# Theory

## Background

`visions`

primary goal is to develop a robust mechanism for defining and using
*semantic* data types. These represent conceptual or logical notions of meaning
and is distinct from the machine representation of data on disk. For example,
we might say sequence \(S\) is of semantic type `probability`

when
\(S \in [0, 1]\) or `date`

when each element is stored on the computer as a
`datetime.datetime`

object with all time components identically `0`

.

Most data analytics libraries users are already familiar with have their own data types builtin, usually tightly coupled with the machine representation of the data used by the library. We wanted to give users as much flexibility to design and work in the representations specific to their problems and domain and in order to do that we had to give users the freedom to make their own types. This left a few key challenges to solve.

## Open Challenges

Finding a minimal representation of semantic types

Detecting the semantic type of a sequence

`visions`

is interested in the semantic meaning of data and therefore should be able to infer the “intended” type of a sequence regardless of it’s machine representation (e.g. the string`'1.0'`

should be recognized as the number`1`

).

We want to do all of this while keeping types easy to use, performant, and deterministic.
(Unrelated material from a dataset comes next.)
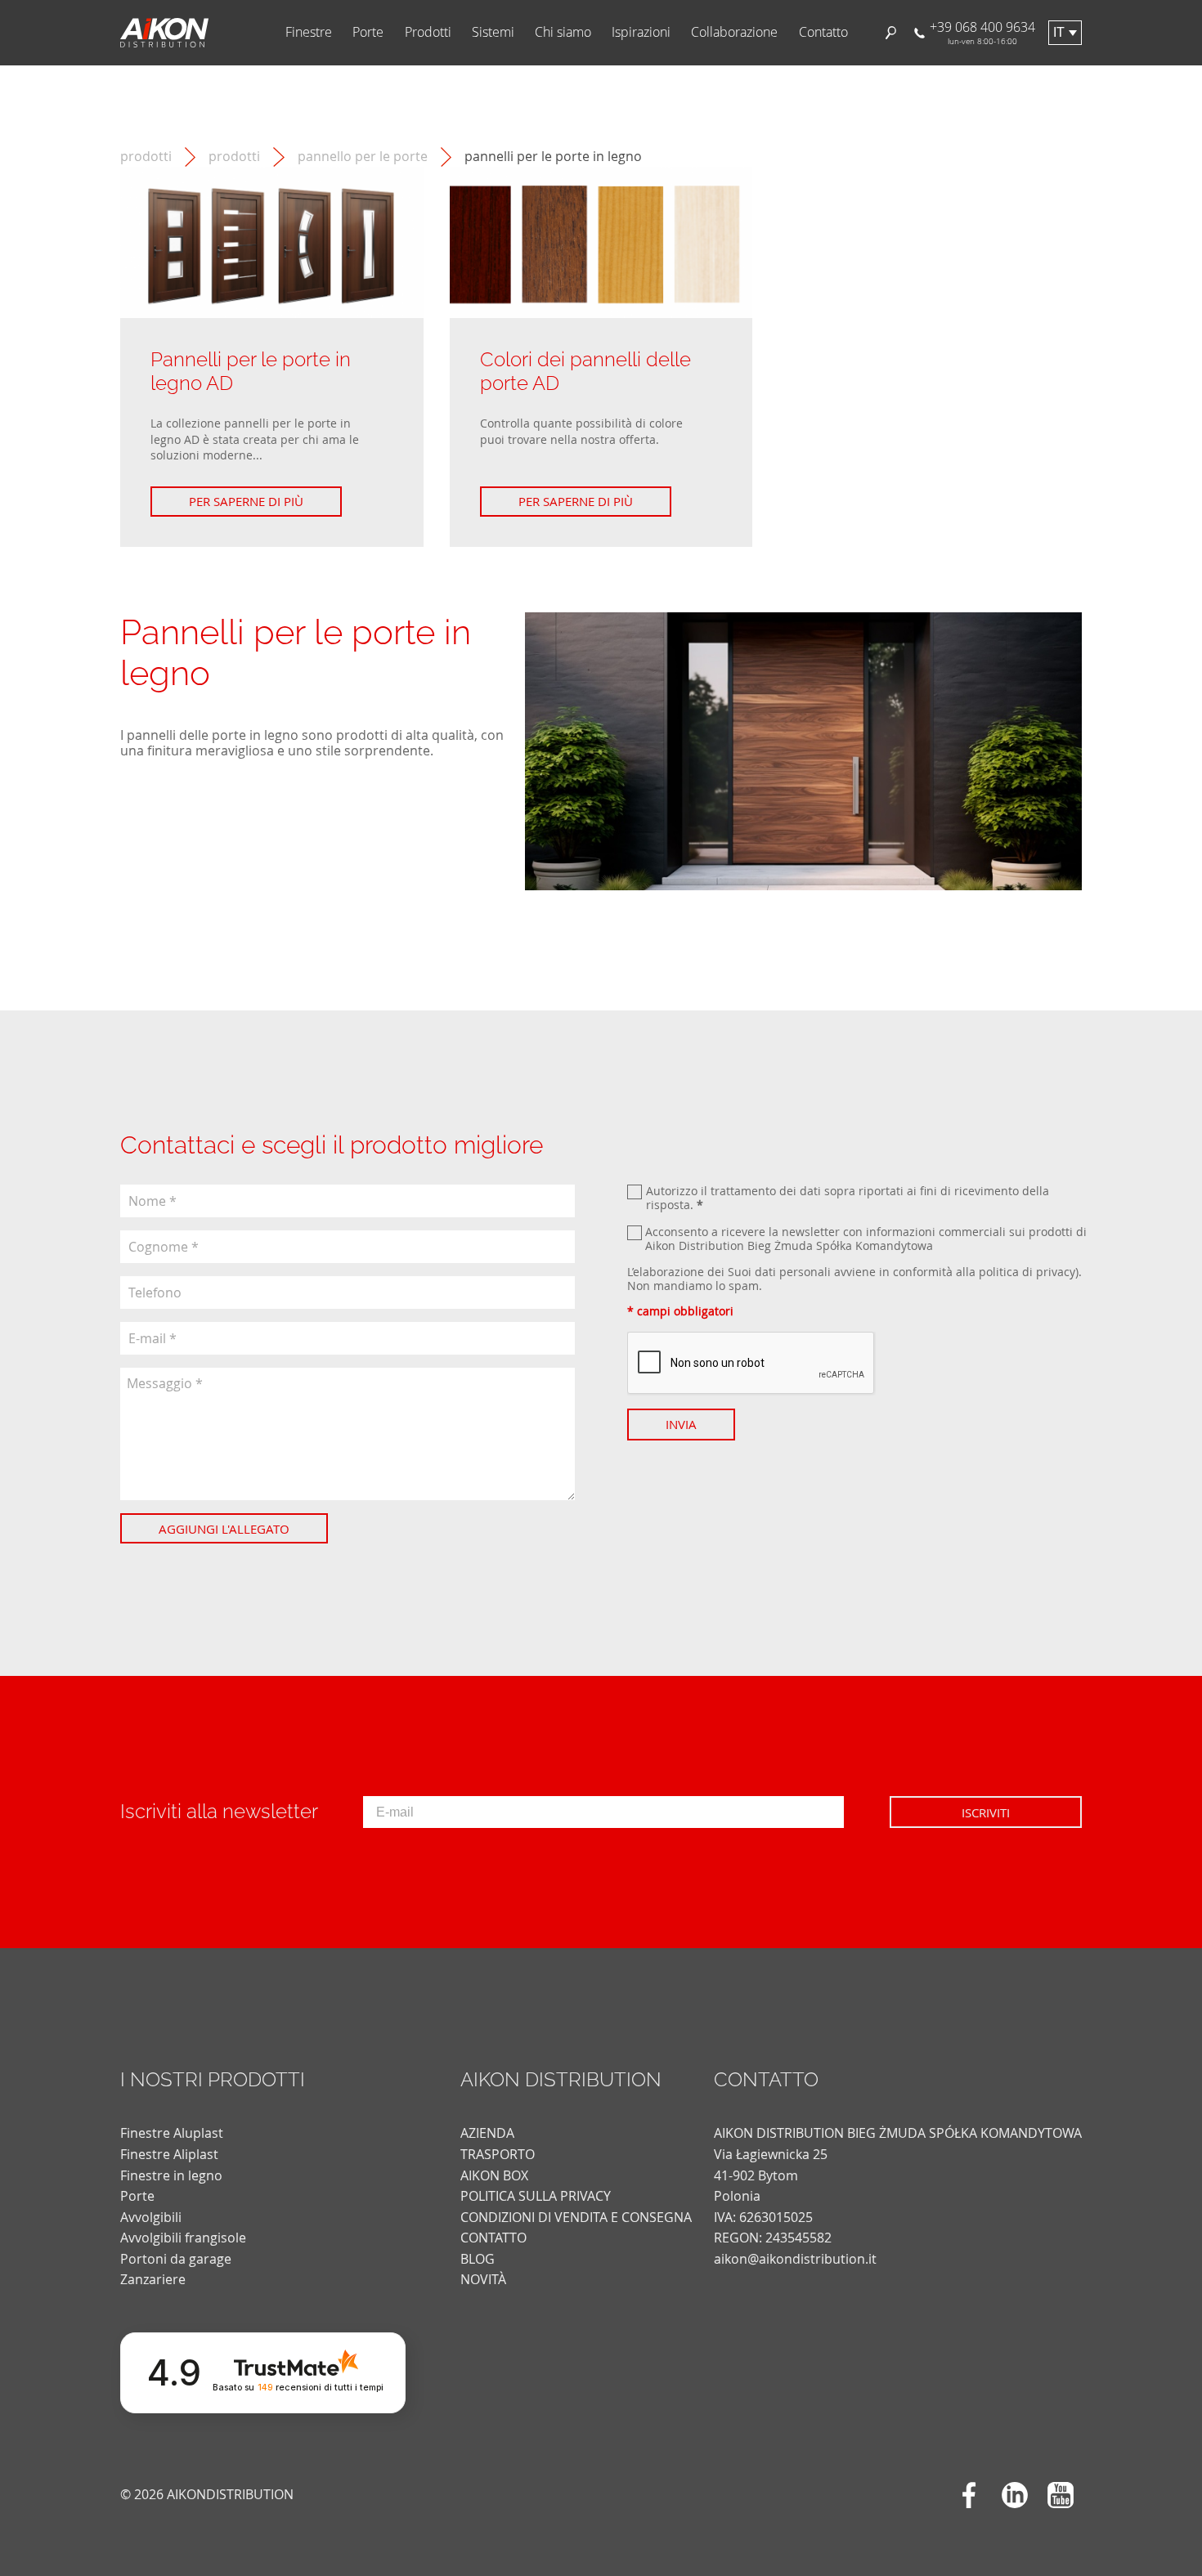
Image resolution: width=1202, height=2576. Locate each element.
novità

Since users are free to imagine any possible type, different problem domains might require contradictory notions of the same type. Where a data scientist might be interested in probability as a sequence of values bounded such that \(x \in [0, 1]\), a business analyst might instead be interested in a definition where \(x \in [0, 100]\).

## The `visions`

Solution

We solve all of these problems by introducing three conceptual ideas, `visions`

types, typesets, and relations.

A *type* at minimum requires only a single validation function which takes as its
argument a sequence and tests whether the input is of its type or not, returning
boolean. It optionally can contain relationships which we will describe in a moment.

A *typeset* is a collection of types. Behind the scenes visions uses the relationships
defined on each type in the typeset to construct a relationship graph. When properly
constructed this graph can be used to deterministically detect the current semantic types
of a sequence (or dataset) or to infer a more representative type for the data.

A *relation* object is responsible for mapping sequences between `visions`

types.
Each relation is composed of two functions, the first validates whether a
mapping can be performed without loss of precision (i.e. ‘1.0’ can be cast to
integer while 1.1 cannot), the second is a surjective function responsible for
actually performing the mapping.

In practice, we distinguish `relations`

into two categories as well, the first
called `Identity Relations`

require no transformation to the underlying machine
type of the data (float(1.1) -> probability(1.1) where the second, `Inference Relations`

,
have to coerce the sequence between machine types (‘1.1’ -> 1.1).

## Why it works

We will be using the language of trees and sets to understand how this all comes together and start by defining a semantic type as the set of all sequences with some consistent semantic meaning. A typeset is then a directed rooted tree whose nodes are types with the root defined as the generic type associated with the universal set.

Relations are directed edges between two nodes (types) in a relation graph (typeset).
They are also defined on types such that a relation between types `A`

and `B`

,
`Relation(A -> B)`

, would be defined as an attribute of B. In order words, they
are mappings *to* a type, not *from*.

Following this, we can construct a relation graph from *any* collection of provided
types and associated relations. We define our dual objective of type detection and
type inference as the task of determining the most unique possible type
specification available to the typeset either with coercion of machine types (inference),
or without (detection).

Both tasks are akin to simple traversal of the relation graph. In order to guarantee
all sequences map to only a single type we require the graph be *decidable*.
This is equivalent to saying sets of any two pairs of data types with the same
parent must be disjoint, except for the missing value indicator. Additionally,
relations are not permitted to introduce cycles into the tree.